◆ **Text section**
Sorry my blog posts have been a bit scarce lately. A few weeks ago, my super-cool 91-year-old dad (who sometimes posts here) went to Joshua Tree, tripped, and fractured his hip. So to help out, I’ve been shuttling the 400 miles from my home in San Francisco to West Covina, the right-wing, smog-shrouded LA suburb where I grew up, and where Dad still lives with his equally cool wife. (He’s mending well, BTW, and is running his physical therapists ragged.)
On my last road trip, I got to thinking about musical geography in America, and how it once defined our music. Not too many decades ago, we associated musical styles with the regions that produced them. Cities had sounds: Detroit. Frisco. Philly. Memphis. Do those distinctions retain any meaning whatsoever? Or has music succumbed to the mass-media homogeneity that transformed the once vibrant medium of radio into the soulless monolith of Clear Channel, and once-glorious roadside America into an bleak expanse of Walmarts and Olive Gardens?
![Should you embrace your hometown influences? Or flee them? [Pictured: West Covina dipshits.]](https://tonefiend.com/wp-content/uploads/West-Covina-300x210.jpg)

◆ **Supplied material**
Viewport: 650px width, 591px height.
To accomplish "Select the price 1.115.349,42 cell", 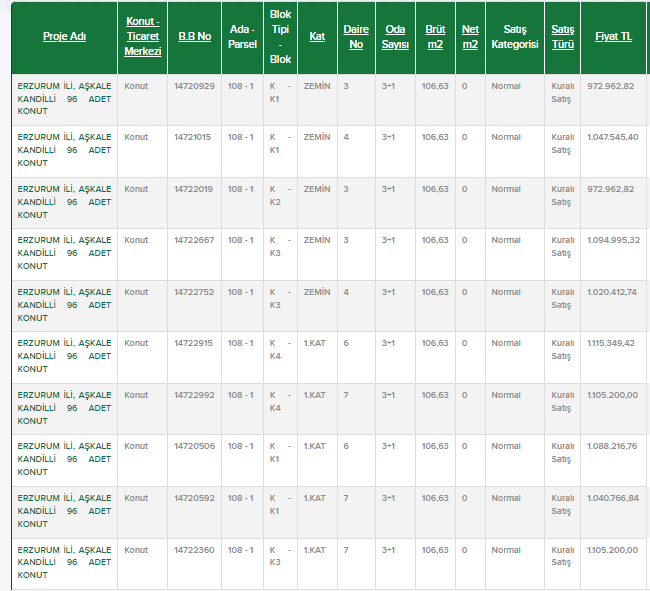I will [x=612, y=343].
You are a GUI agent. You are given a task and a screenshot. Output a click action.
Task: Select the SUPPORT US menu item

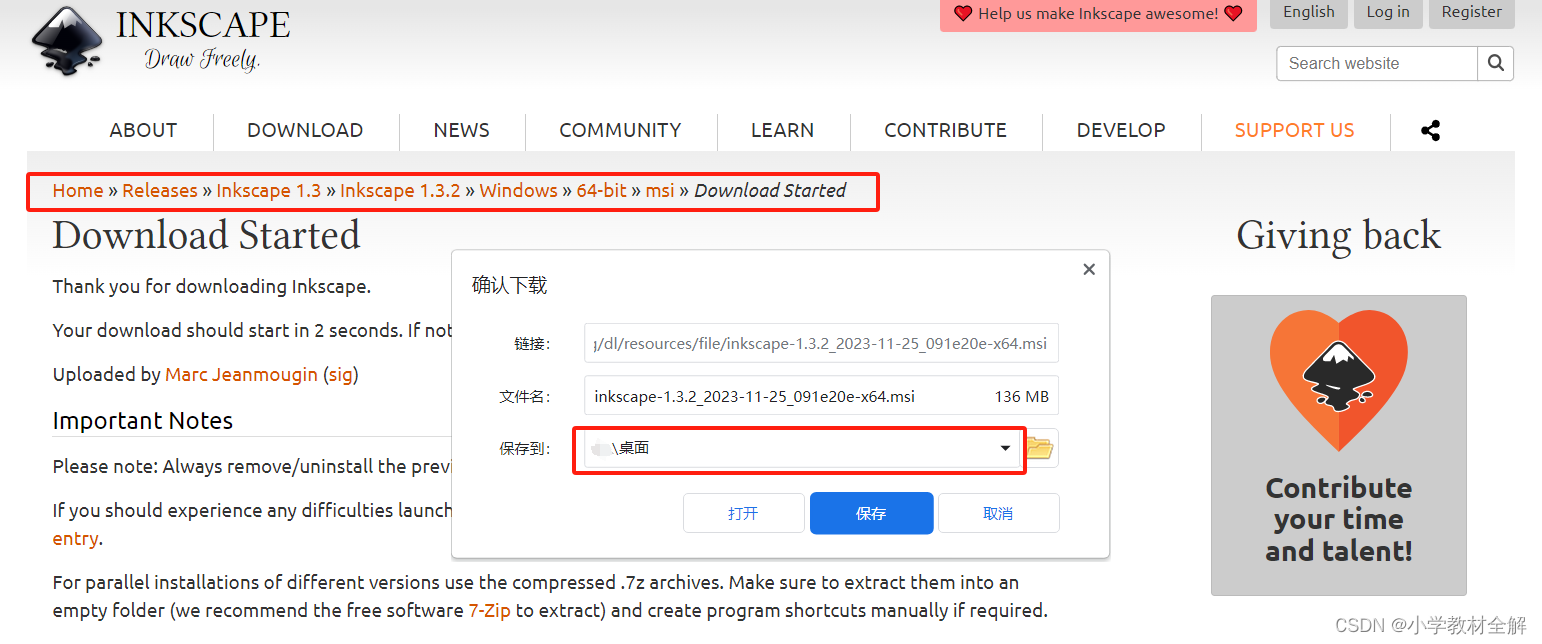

◆ **Description of the task**
Reproduce the passage of the blog post that begins with the words "On my last road" and ends after the words "and Olive Gardens?". The material comes from a different source than the blog post.

◆ **Written answer**
On my last road trip, I got to thinking about musical geography in America, and how it once defined our music. Not too many decades ago, we associated musical styles with the regions that produced them. Cities had sounds: Detroit. Frisco. Philly. Memphis. Do those distinctions retain any meaning whatsoever? Or has music succumbed to the mass-media homogeneity that transformed the once vibrant medium of radio into the soulless monolith of Clear Channel, and once-glorious roadside America into an bleak expanse of Walmarts and Olive Gardens?